BEGIN Available records
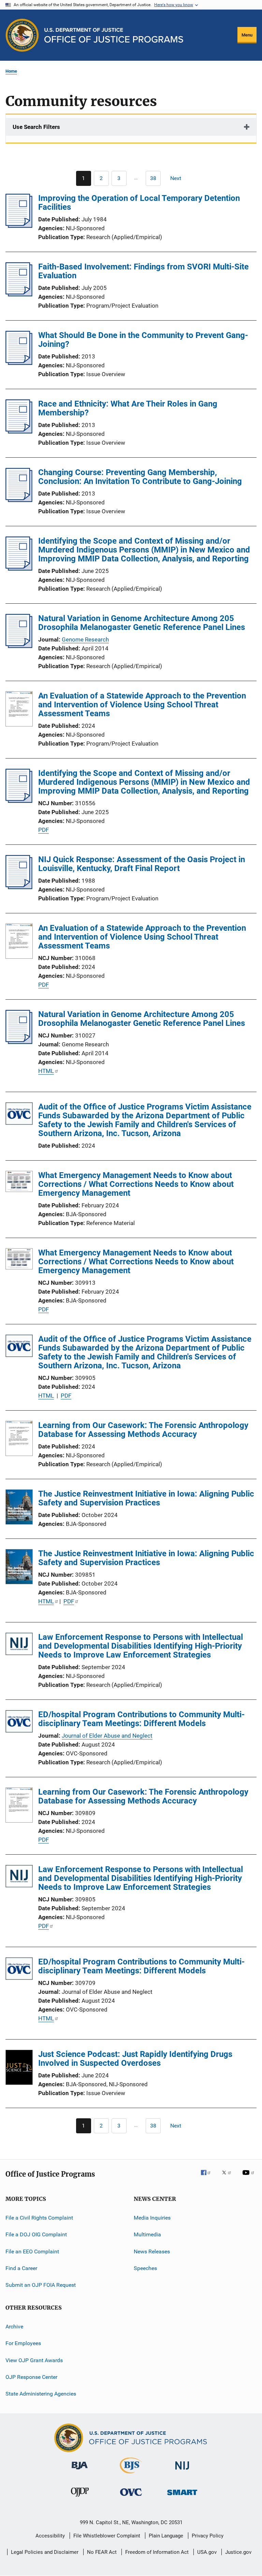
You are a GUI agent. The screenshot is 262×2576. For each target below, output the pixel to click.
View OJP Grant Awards (34, 2360)
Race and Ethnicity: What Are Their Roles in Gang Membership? (127, 408)
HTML (46, 1071)
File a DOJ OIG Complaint (36, 2234)
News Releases (152, 2251)
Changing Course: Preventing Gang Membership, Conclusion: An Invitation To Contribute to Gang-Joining (140, 477)
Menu (247, 35)
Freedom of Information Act (157, 2552)
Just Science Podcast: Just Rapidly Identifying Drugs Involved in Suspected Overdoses (135, 2058)
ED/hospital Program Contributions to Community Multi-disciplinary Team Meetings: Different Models (141, 1719)
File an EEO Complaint (32, 2251)
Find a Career (21, 2268)
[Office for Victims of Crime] (131, 2497)
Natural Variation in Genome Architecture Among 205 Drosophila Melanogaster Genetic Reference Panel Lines (141, 623)
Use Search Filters (36, 126)
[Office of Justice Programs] (22, 35)
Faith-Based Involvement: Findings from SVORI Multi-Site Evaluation (143, 271)
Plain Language (166, 2536)
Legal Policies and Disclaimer (44, 2552)
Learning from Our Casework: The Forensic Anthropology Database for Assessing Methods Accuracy (143, 1430)
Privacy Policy (207, 2536)
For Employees (23, 2343)
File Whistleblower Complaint (106, 2536)
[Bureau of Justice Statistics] (131, 2474)
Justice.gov (238, 2552)
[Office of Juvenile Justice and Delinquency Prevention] (80, 2498)
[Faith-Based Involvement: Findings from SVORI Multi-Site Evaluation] (18, 294)
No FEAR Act (102, 2552)
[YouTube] (249, 2177)
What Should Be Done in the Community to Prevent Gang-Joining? (143, 339)
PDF (43, 829)
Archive (14, 2326)
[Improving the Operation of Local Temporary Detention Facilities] (18, 225)
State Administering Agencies (40, 2393)
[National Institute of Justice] (182, 2470)
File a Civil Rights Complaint (39, 2217)
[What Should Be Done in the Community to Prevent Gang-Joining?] (18, 362)
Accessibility (50, 2536)
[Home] (113, 35)
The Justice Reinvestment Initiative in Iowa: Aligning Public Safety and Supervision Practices (146, 1498)
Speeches (145, 2268)
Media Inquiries (152, 2217)
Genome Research (85, 639)
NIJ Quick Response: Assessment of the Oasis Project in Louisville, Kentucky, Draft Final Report (141, 864)
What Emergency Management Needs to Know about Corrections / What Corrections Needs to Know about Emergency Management (136, 1184)
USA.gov (207, 2552)
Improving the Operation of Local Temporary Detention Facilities (139, 202)
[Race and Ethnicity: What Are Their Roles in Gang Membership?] (18, 431)
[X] (228, 2177)
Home (11, 71)
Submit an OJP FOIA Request (40, 2285)
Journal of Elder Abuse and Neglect (107, 1735)
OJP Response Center (31, 2377)
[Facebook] (208, 2177)
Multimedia (147, 2234)
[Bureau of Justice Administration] (80, 2470)
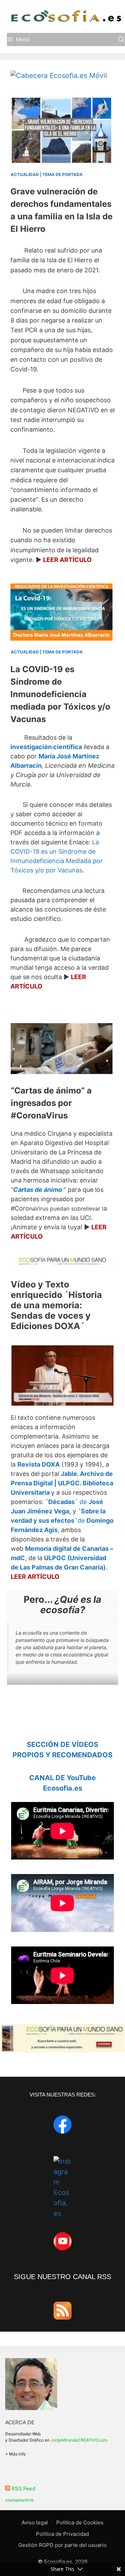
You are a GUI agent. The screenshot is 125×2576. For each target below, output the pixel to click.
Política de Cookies (79, 2522)
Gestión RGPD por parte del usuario (62, 2545)
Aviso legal (35, 2522)
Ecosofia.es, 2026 (66, 2561)
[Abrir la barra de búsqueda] (121, 39)
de (62, 1520)
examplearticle (19, 2500)
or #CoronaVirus (51, 1102)
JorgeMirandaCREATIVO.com (79, 2440)
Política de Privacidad (62, 2534)
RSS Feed (23, 2488)
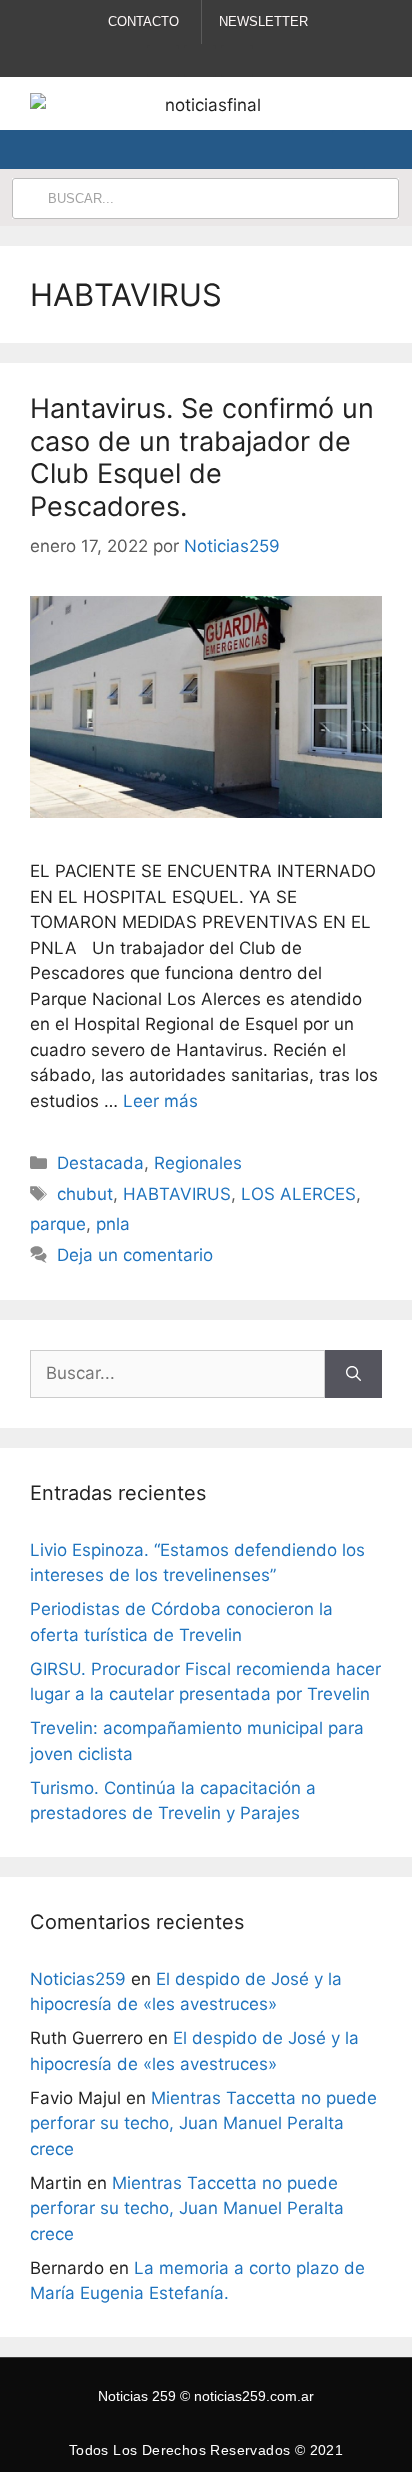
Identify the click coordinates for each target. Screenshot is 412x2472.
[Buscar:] (177, 1374)
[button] (348, 149)
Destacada (100, 1163)
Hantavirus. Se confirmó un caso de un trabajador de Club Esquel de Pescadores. (202, 457)
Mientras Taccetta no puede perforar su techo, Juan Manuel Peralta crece (203, 2123)
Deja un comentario (135, 1255)
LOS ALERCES (298, 1194)
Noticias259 (78, 1979)
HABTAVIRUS (177, 1194)
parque (58, 1224)
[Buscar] (353, 1374)
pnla (113, 1224)
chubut (85, 1194)
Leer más (160, 1101)
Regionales (198, 1163)
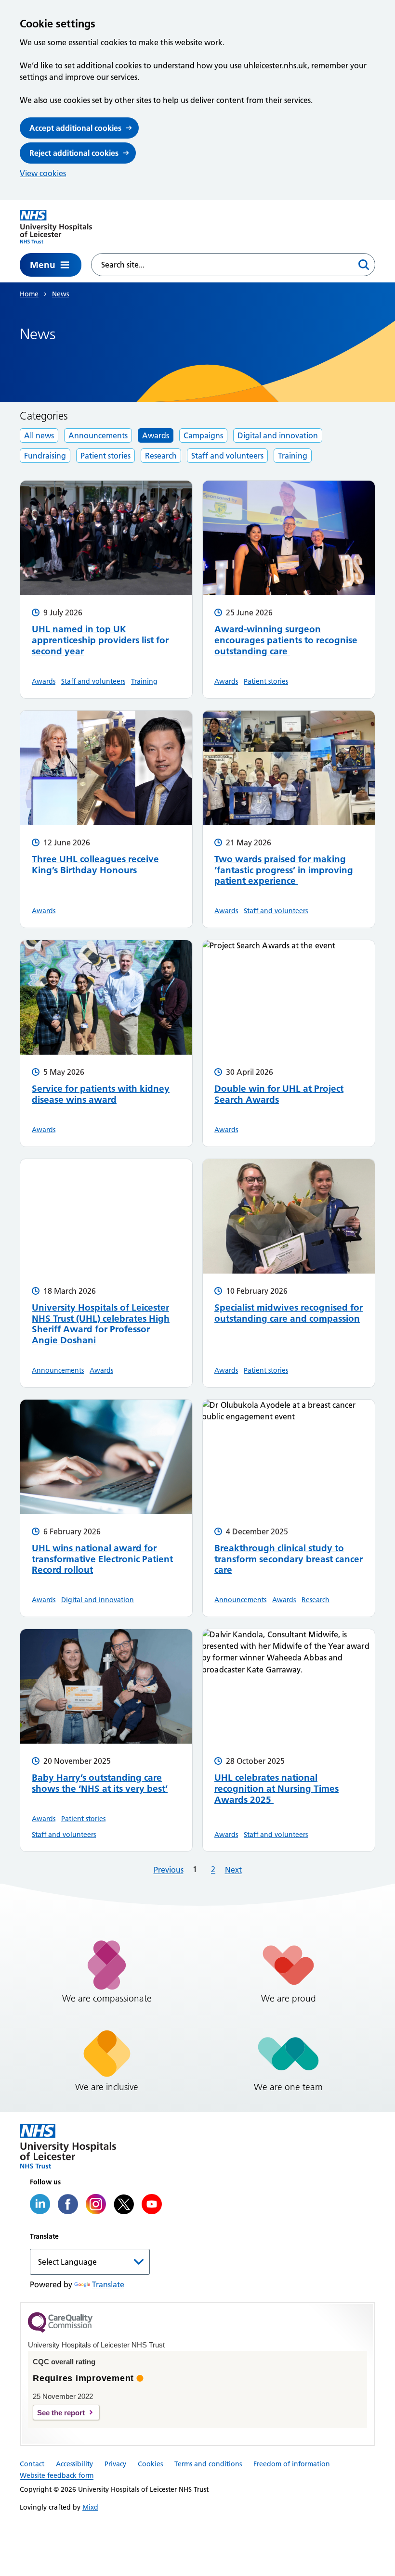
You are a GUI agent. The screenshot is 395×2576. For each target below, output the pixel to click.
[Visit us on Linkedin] (40, 2204)
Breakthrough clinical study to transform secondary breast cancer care (288, 1559)
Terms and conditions (208, 2464)
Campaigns (203, 435)
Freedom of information (291, 2464)
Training (292, 455)
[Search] (363, 264)
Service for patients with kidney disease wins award (101, 1094)
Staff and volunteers (227, 455)
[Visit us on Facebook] (68, 2204)
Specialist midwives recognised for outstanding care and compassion (288, 1313)
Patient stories (105, 455)
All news (39, 435)
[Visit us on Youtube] (152, 2204)
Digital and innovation (277, 435)
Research (161, 455)
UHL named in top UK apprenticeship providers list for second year (100, 640)
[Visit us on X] (124, 2204)
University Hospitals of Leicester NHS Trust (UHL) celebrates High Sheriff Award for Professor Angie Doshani (101, 1324)
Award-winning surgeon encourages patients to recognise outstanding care (285, 640)
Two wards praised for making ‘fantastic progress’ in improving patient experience (283, 870)
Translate (108, 2284)
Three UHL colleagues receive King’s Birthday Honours (95, 865)
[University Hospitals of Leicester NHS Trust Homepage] (56, 226)
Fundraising (45, 455)
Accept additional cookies (75, 128)
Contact (32, 2464)
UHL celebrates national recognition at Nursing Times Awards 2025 (276, 1789)
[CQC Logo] (60, 2330)
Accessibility (74, 2464)
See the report (61, 2413)
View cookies (43, 173)
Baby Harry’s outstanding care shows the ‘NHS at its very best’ (100, 1783)
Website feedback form (56, 2475)
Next (233, 1870)
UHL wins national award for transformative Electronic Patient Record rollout (102, 1559)
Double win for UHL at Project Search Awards (278, 1094)
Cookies (150, 2464)
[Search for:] (222, 265)
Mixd (90, 2507)
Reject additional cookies (73, 153)
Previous (169, 1870)
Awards (155, 435)
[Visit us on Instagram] (96, 2204)
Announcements (98, 435)
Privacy (115, 2464)
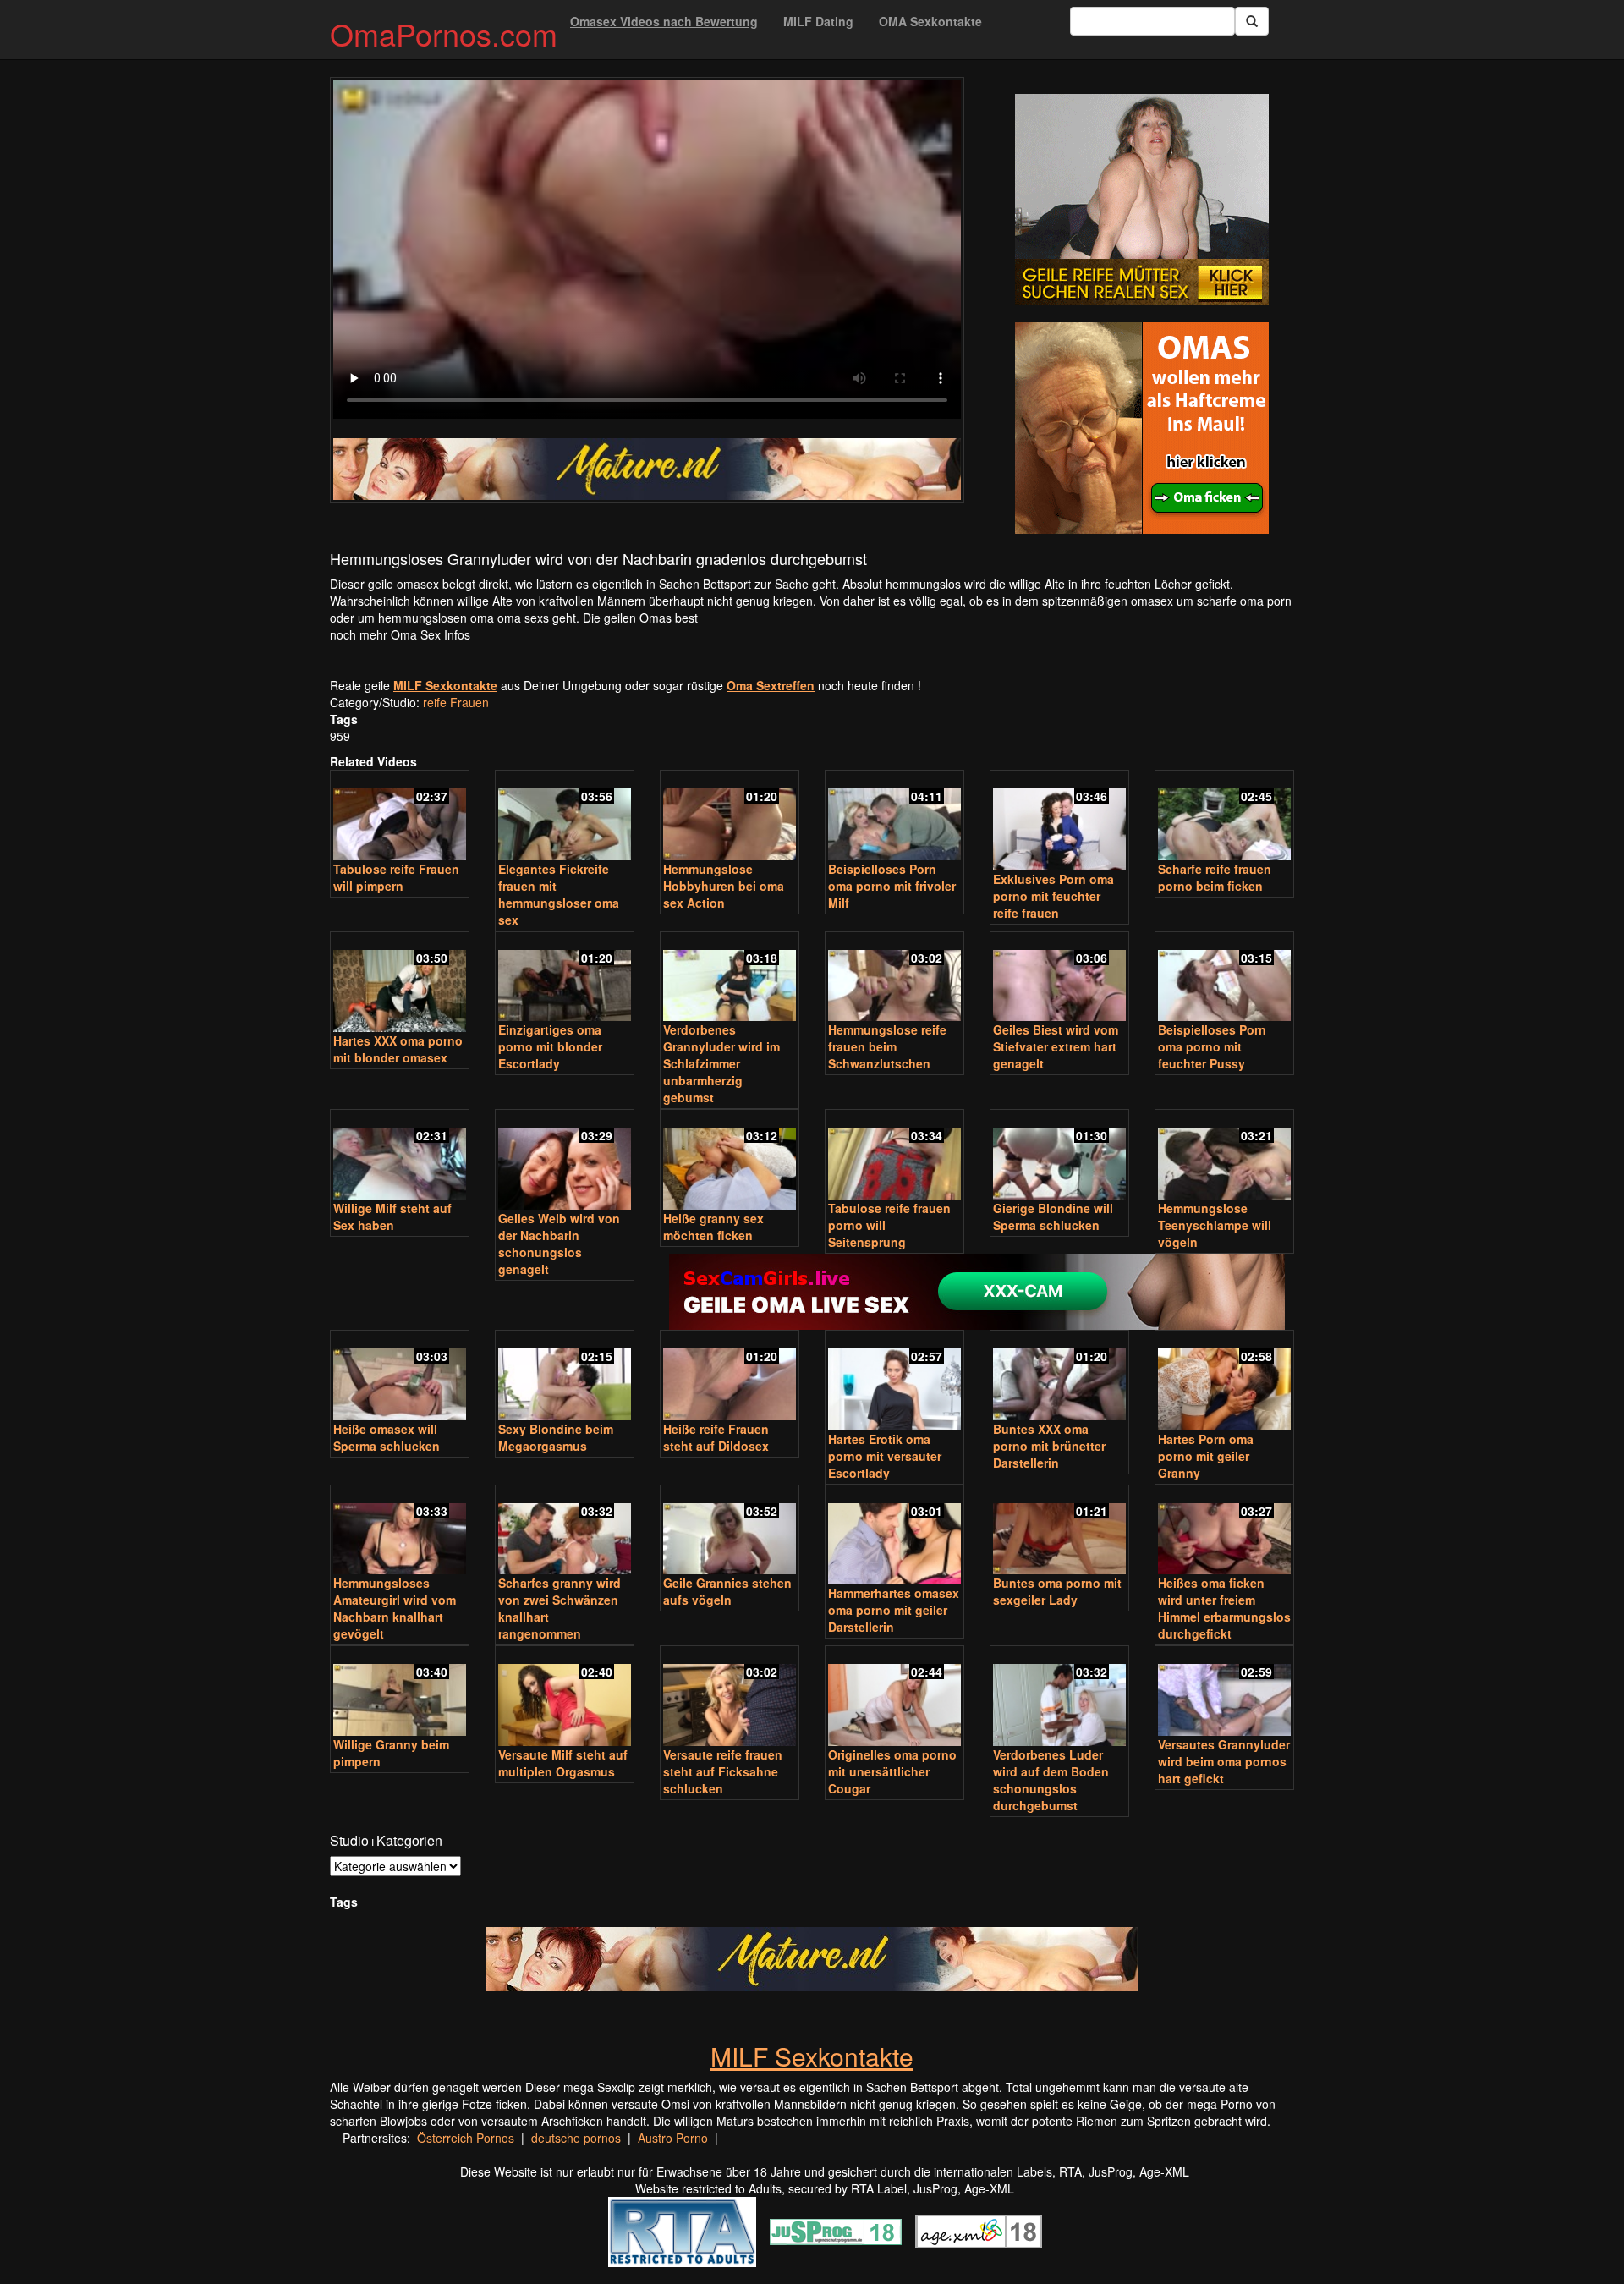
END Available records
# Required action:
When you transcribe the entries above, begin at their first line, end with the line containing "Just Science Podcast: Just", and copy each line exactly without any picture.

# Response:
You are a GUI agent. The screenshot is 262×2576. For each target below, output the pixel to click.
View OJP Grant Awards (34, 2360)
Race and Ethnicity: What Are Their Roles in Gang Membership? (127, 408)
HTML (46, 1071)
File a DOJ OIG Complaint (36, 2234)
News Releases (152, 2251)
Changing Course: Preventing Gang Membership, Conclusion: An Invitation To Contribute to Gang-Joining (140, 477)
Menu (247, 35)
Freedom of Information Act (157, 2552)
Just Science Podcast: Just Rapidly Identifying Drugs Involved in Suspected Overdoses (135, 2058)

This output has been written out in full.